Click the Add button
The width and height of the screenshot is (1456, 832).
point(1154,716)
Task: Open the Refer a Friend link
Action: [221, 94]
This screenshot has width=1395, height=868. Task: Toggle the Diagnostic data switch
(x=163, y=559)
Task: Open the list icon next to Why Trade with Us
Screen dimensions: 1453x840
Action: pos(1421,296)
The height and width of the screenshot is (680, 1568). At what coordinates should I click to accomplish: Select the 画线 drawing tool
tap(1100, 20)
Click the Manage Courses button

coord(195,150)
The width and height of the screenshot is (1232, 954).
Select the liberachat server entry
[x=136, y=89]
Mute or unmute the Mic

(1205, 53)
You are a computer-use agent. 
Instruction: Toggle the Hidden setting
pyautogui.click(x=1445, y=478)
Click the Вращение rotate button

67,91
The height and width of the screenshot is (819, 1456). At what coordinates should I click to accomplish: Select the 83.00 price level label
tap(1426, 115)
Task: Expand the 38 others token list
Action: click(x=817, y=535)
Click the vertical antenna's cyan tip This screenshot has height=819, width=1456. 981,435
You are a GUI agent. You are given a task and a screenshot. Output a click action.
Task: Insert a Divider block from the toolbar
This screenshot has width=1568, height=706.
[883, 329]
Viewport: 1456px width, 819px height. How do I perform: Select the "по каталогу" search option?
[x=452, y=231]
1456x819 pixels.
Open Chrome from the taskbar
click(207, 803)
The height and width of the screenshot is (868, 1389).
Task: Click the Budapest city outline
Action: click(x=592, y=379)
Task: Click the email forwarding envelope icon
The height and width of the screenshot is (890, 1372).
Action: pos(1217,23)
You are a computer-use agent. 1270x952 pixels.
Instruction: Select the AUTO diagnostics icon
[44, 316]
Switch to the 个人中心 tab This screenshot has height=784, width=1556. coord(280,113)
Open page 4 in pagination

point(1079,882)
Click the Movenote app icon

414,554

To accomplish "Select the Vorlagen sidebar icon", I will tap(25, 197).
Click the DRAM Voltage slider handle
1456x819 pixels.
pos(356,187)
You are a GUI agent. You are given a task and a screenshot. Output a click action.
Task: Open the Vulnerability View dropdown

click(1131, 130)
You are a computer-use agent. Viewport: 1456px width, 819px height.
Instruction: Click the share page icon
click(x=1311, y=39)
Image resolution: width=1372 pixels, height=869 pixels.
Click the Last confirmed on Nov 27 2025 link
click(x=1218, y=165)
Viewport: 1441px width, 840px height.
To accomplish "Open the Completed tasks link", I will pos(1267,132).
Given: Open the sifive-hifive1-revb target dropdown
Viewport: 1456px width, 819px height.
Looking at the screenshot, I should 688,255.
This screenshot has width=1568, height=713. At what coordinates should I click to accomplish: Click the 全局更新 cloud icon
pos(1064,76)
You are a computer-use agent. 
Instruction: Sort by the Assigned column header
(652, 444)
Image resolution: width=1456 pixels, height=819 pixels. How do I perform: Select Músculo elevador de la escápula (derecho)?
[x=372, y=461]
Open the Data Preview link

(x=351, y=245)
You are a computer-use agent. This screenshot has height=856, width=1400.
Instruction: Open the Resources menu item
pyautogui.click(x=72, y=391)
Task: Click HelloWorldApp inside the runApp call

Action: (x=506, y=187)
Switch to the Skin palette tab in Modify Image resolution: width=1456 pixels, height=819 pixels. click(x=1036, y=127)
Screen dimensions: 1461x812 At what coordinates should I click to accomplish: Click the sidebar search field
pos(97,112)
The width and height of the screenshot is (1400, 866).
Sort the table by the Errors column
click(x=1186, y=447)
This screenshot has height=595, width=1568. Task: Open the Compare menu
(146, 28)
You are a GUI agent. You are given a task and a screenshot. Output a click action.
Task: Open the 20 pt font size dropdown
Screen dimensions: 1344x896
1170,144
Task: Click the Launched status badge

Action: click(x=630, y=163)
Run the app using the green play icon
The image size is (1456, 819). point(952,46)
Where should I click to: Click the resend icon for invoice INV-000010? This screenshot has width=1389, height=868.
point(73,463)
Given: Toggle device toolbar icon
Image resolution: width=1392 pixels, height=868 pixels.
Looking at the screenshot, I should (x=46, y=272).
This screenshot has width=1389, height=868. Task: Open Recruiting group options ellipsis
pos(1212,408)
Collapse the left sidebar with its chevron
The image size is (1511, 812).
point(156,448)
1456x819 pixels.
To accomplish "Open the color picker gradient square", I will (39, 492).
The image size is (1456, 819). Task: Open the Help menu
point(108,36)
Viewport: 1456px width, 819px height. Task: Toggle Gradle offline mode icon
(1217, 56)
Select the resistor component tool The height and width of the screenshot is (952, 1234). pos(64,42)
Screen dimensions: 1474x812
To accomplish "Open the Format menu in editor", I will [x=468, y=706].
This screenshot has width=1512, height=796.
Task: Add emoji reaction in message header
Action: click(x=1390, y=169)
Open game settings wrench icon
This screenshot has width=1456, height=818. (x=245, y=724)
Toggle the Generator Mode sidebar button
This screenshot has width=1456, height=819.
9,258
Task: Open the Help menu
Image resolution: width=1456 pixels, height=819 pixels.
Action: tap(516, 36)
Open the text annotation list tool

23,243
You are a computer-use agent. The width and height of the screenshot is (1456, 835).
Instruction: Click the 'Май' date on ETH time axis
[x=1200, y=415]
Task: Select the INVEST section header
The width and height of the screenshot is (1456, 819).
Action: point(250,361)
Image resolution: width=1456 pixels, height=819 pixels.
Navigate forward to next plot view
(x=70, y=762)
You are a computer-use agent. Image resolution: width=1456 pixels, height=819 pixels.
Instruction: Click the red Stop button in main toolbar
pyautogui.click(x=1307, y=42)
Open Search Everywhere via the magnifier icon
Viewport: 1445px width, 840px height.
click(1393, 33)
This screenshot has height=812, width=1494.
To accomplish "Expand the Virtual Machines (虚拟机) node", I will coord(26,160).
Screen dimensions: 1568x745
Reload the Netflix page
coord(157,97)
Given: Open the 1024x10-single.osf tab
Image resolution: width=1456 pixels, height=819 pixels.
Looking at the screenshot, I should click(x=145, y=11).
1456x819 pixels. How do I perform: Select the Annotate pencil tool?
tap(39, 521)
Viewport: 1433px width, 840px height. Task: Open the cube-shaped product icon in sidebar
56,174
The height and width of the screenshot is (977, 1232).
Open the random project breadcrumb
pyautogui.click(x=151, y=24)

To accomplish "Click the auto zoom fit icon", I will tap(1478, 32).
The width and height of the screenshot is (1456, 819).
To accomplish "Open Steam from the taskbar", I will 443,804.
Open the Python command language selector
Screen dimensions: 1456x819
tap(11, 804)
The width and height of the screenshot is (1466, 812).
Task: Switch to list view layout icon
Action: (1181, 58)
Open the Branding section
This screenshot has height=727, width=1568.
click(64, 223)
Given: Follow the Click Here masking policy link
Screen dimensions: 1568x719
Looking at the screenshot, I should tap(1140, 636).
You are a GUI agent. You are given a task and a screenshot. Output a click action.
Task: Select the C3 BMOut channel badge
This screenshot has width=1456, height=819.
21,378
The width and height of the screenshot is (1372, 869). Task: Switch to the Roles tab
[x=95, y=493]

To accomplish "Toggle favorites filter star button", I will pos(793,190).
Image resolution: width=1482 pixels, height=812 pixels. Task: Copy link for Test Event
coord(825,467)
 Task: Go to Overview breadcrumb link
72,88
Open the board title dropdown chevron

┄┄┄┄┄┄┄┄┄┄┄┄┄┄┄┄┄┄┄┄

_WHAT IS BEING ASKED_. Your job is to reproduce the data in full, with every line intact.

_TASK ANSWER_.
Click the Add button
The width and height of the screenshot is (1456, 832).
point(1154,716)
Task: Open the Refer a Friend link
Action: [221, 94]
This screenshot has width=1395, height=868. Task: Toggle the Diagnostic data switch
(x=163, y=559)
Task: Open the list icon next to Why Trade with Us
Screen dimensions: 1453x840
Action: pos(1421,296)
The height and width of the screenshot is (680, 1568). At what coordinates should I click to accomplish: Select the 画线 drawing tool
tap(1100, 20)
Click the Manage Courses button

coord(195,150)
The width and height of the screenshot is (1232, 954).
Select the liberachat server entry
[x=136, y=89]
Mute or unmute the Mic

(1205, 53)
You are a computer-use agent. 
Instruction: Toggle the Hidden setting
pyautogui.click(x=1445, y=478)
Click the Вращение rotate button

67,91
The height and width of the screenshot is (819, 1456). At what coordinates should I click to accomplish: Select the 83.00 price level label
tap(1426, 115)
Task: Expand the 38 others token list
Action: click(x=817, y=535)
Click the vertical antenna's cyan tip This screenshot has height=819, width=1456. 981,435
You are a GUI agent. You are given a task and a screenshot. Output a click action.
Task: Insert a Divider block from the toolbar
This screenshot has width=1568, height=706.
[883, 329]
Viewport: 1456px width, 819px height. How do I perform: Select the "по каталогу" search option?
[x=452, y=231]
1456x819 pixels.
Open Chrome from the taskbar
click(207, 803)
The height and width of the screenshot is (868, 1389).
Task: Click the Budapest city outline
Action: click(x=592, y=379)
Task: Click the email forwarding envelope icon
The height and width of the screenshot is (890, 1372).
Action: pos(1217,23)
You are a computer-use agent. 1270x952 pixels.
Instruction: Select the AUTO diagnostics icon
[44, 316]
Switch to the 个人中心 tab This screenshot has height=784, width=1556. coord(280,113)
Open page 4 in pagination

point(1079,882)
Click the Movenote app icon

414,554

To accomplish "Select the Vorlagen sidebar icon", I will tap(25, 197).
Click the DRAM Voltage slider handle
1456x819 pixels.
pos(356,187)
You are a GUI agent. You are given a task and a screenshot. Output a click action.
Task: Open the Vulnerability View dropdown

click(1131, 130)
You are a computer-use agent. Viewport: 1456px width, 819px height.
Instruction: Click the share page icon
click(x=1311, y=39)
Image resolution: width=1372 pixels, height=869 pixels.
Click the Last confirmed on Nov 27 2025 link
click(x=1218, y=165)
Viewport: 1441px width, 840px height.
To accomplish "Open the Completed tasks link", I will pos(1267,132).
Given: Open the sifive-hifive1-revb target dropdown
Viewport: 1456px width, 819px height.
Looking at the screenshot, I should 688,255.
This screenshot has width=1568, height=713. At what coordinates should I click to accomplish: Click the 全局更新 cloud icon
pos(1064,76)
You are a computer-use agent. 
Instruction: Sort by the Assigned column header
(652, 444)
Image resolution: width=1456 pixels, height=819 pixels. How do I perform: Select Músculo elevador de la escápula (derecho)?
[x=372, y=461]
Open the Data Preview link

(x=351, y=245)
You are a computer-use agent. This screenshot has height=856, width=1400.
Instruction: Open the Resources menu item
pyautogui.click(x=72, y=391)
Task: Click HelloWorldApp inside the runApp call

Action: (x=506, y=187)
Switch to the Skin palette tab in Modify Image resolution: width=1456 pixels, height=819 pixels. click(x=1036, y=127)
Screen dimensions: 1461x812 At what coordinates should I click to accomplish: Click the sidebar search field
pos(97,112)
The width and height of the screenshot is (1400, 866).
Sort the table by the Errors column
click(x=1186, y=447)
This screenshot has height=595, width=1568. Task: Open the Compare menu
(146, 28)
You are a GUI agent. You are given a task and a screenshot. Output a click action.
Task: Open the 20 pt font size dropdown
Screen dimensions: 1344x896
1170,144
Task: Click the Launched status badge

Action: click(x=630, y=163)
Run the app using the green play icon
The image size is (1456, 819). point(952,46)
Where should I click to: Click the resend icon for invoice INV-000010? This screenshot has width=1389, height=868.
point(73,463)
Given: Toggle device toolbar icon
Image resolution: width=1392 pixels, height=868 pixels.
Looking at the screenshot, I should (x=46, y=272).
This screenshot has width=1389, height=868. Task: Open Recruiting group options ellipsis
pos(1212,408)
Collapse the left sidebar with its chevron
The image size is (1511, 812).
point(156,448)
1456x819 pixels.
To accomplish "Open the color picker gradient square", I will (39, 492).
The image size is (1456, 819). Task: Open the Help menu
point(108,36)
Viewport: 1456px width, 819px height. Task: Toggle Gradle offline mode icon
(1217, 56)
Select the resistor component tool The height and width of the screenshot is (952, 1234). pos(64,42)
Screen dimensions: 1474x812
To accomplish "Open the Format menu in editor", I will [x=468, y=706].
This screenshot has width=1512, height=796.
Task: Add emoji reaction in message header
Action: click(x=1390, y=169)
Open game settings wrench icon
This screenshot has width=1456, height=818. (x=245, y=724)
Toggle the Generator Mode sidebar button
This screenshot has width=1456, height=819.
9,258
Task: Open the Help menu
Image resolution: width=1456 pixels, height=819 pixels.
Action: tap(516, 36)
Open the text annotation list tool

23,243
You are a computer-use agent. The width and height of the screenshot is (1456, 835).
Instruction: Click the 'Май' date on ETH time axis
[x=1200, y=415]
Task: Select the INVEST section header
The width and height of the screenshot is (1456, 819).
Action: point(250,361)
Image resolution: width=1456 pixels, height=819 pixels.
Navigate forward to next plot view
(x=70, y=762)
You are a computer-use agent. Image resolution: width=1456 pixels, height=819 pixels.
Instruction: Click the red Stop button in main toolbar
pyautogui.click(x=1307, y=42)
Open Search Everywhere via the magnifier icon
Viewport: 1445px width, 840px height.
click(1393, 33)
This screenshot has height=812, width=1494.
To accomplish "Expand the Virtual Machines (虚拟机) node", I will coord(26,160).
Screen dimensions: 1568x745
Reload the Netflix page
coord(157,97)
Given: Open the 1024x10-single.osf tab
Image resolution: width=1456 pixels, height=819 pixels.
Looking at the screenshot, I should click(x=145, y=11).
1456x819 pixels. How do I perform: Select the Annotate pencil tool?
tap(39, 521)
Viewport: 1433px width, 840px height. Task: Open the cube-shaped product icon in sidebar
56,174
The height and width of the screenshot is (977, 1232).
Open the random project breadcrumb
pyautogui.click(x=151, y=24)

To accomplish "Click the auto zoom fit icon", I will tap(1478, 32).
The width and height of the screenshot is (1456, 819).
To accomplish "Open Steam from the taskbar", I will 443,804.
Open the Python command language selector
Screen dimensions: 1456x819
tap(11, 804)
The width and height of the screenshot is (1466, 812).
Task: Switch to list view layout icon
Action: (1181, 58)
Open the Branding section
This screenshot has height=727, width=1568.
click(64, 223)
Given: Follow the Click Here masking policy link
Screen dimensions: 1568x719
Looking at the screenshot, I should tap(1140, 636).
You are a GUI agent. You are given a task and a screenshot. Output a click action.
Task: Select the C3 BMOut channel badge
This screenshot has width=1456, height=819.
21,378
The width and height of the screenshot is (1372, 869). Task: Switch to the Roles tab
[x=95, y=493]

To accomplish "Toggle favorites filter star button", I will pos(793,190).
Image resolution: width=1482 pixels, height=812 pixels. Task: Copy link for Test Event
coord(825,467)
 Task: Go to Overview breadcrumb link
72,88
Open the board title dropdown chevron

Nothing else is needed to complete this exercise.